Nvidia has announced a new demo application called Chat with RTX that allows users to personalize an LLM with their content such as documents, notes, videos, or other data.
The application leverages Retrieval Augmented Generation (RAG), TensorRT-LLM, and RTX acceleration to allow users to query a custom chatbot and receive contextual responses quickly and securely.
The chatbot runs locally on a Windows RTX PC or workstation, providing additional data protection over your standard cloud chatbot.
Chat with RTX supports various file formats, including text, PDF, doc/docx, and XML. Users can simply point the application to the appropriate folders, and it will load the files into the library.
Users can also specify the URL of a YouTube playlist and the application will load the transcripts of the videos in a playlist and make them chattable. Google Bard offers a similar feature, but only with a Google account in the Google Cloud. Chat with RTX processes the transcript locally.
You can register here to be notified when Chat with RTX is available.
Developers can get started right away
The Chat with RTX Tech Demo is based on the TensorRT-LLM RAG Developer Reference Project available on GitHub. According to Nvidia, developers can use this reference to build and deploy their RAG-based applications for RTX accelerated by TensorRT-LLM.

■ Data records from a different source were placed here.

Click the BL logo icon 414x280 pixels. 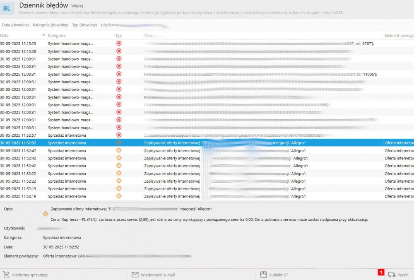tap(7, 8)
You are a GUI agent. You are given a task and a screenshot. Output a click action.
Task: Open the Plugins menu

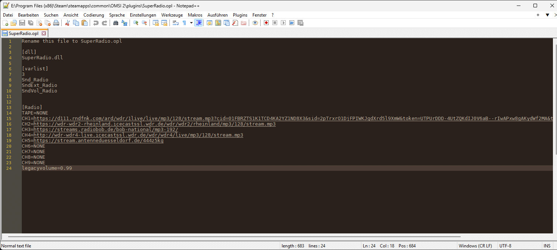click(240, 15)
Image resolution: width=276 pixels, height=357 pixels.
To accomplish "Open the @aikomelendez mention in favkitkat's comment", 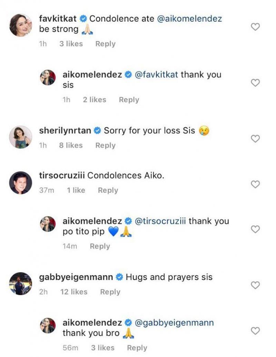I will 189,19.
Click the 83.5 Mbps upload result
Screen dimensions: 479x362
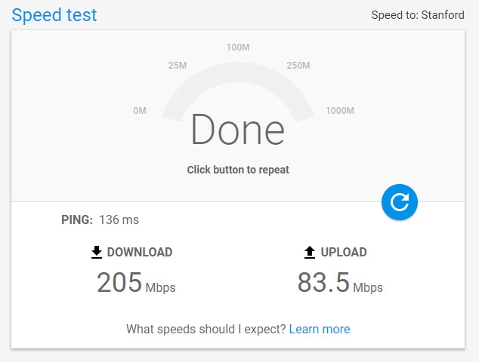340,282
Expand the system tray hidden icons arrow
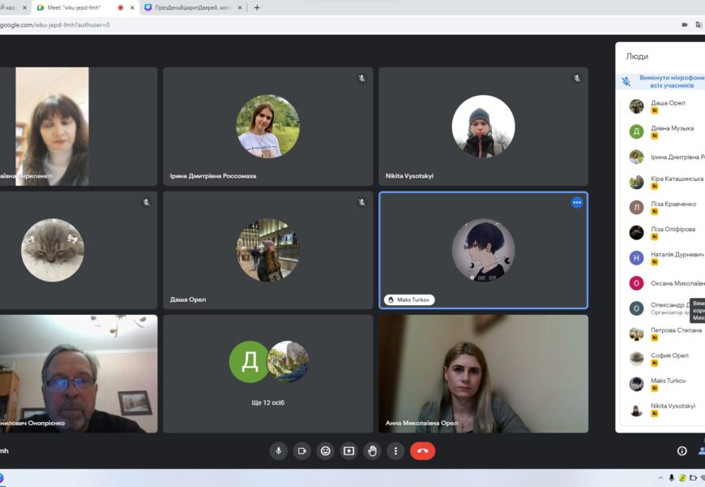 pos(660,478)
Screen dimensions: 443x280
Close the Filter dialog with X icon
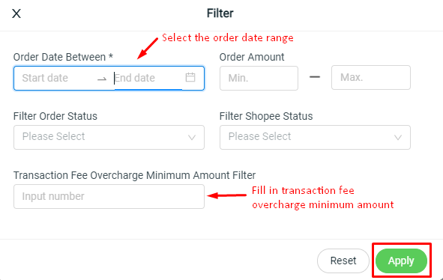point(16,13)
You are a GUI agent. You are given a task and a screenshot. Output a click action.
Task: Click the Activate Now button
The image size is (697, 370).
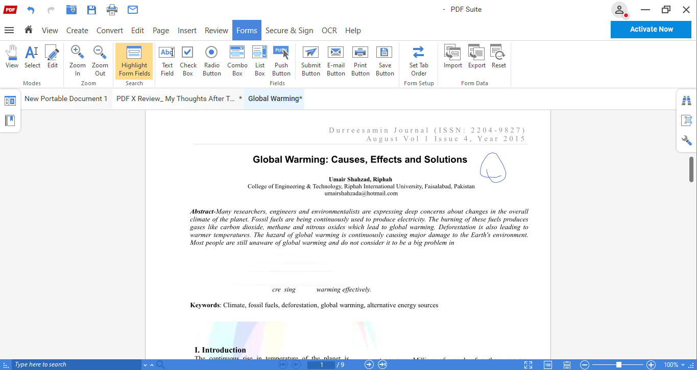(x=651, y=29)
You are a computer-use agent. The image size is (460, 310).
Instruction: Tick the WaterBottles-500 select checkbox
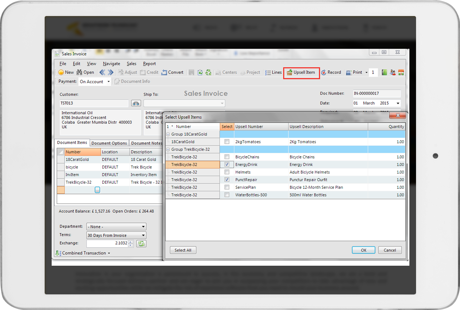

In addition to Chat with RTX, Nvidia also introduced RTX Remix at CES, a platform for creating RTX remasters of classic games, which will be available in beta in January, and Nvidia ACE Microservices, which provides games with intelligent and dynamic digital avatars based on generative AI.
Nvidia has also released TensorRT acceleration for Stable Diffusion XL (SDXL) Turbo and Latent Consistency models, which is expected to deliver up to a 60 percent performance boost. An updated version of the Stable Diffusion WebUI TensorRT extension with improved support for SDXL, SDXL Turbo, LCM – Low-Rank Adaptation (LoRA) is now available.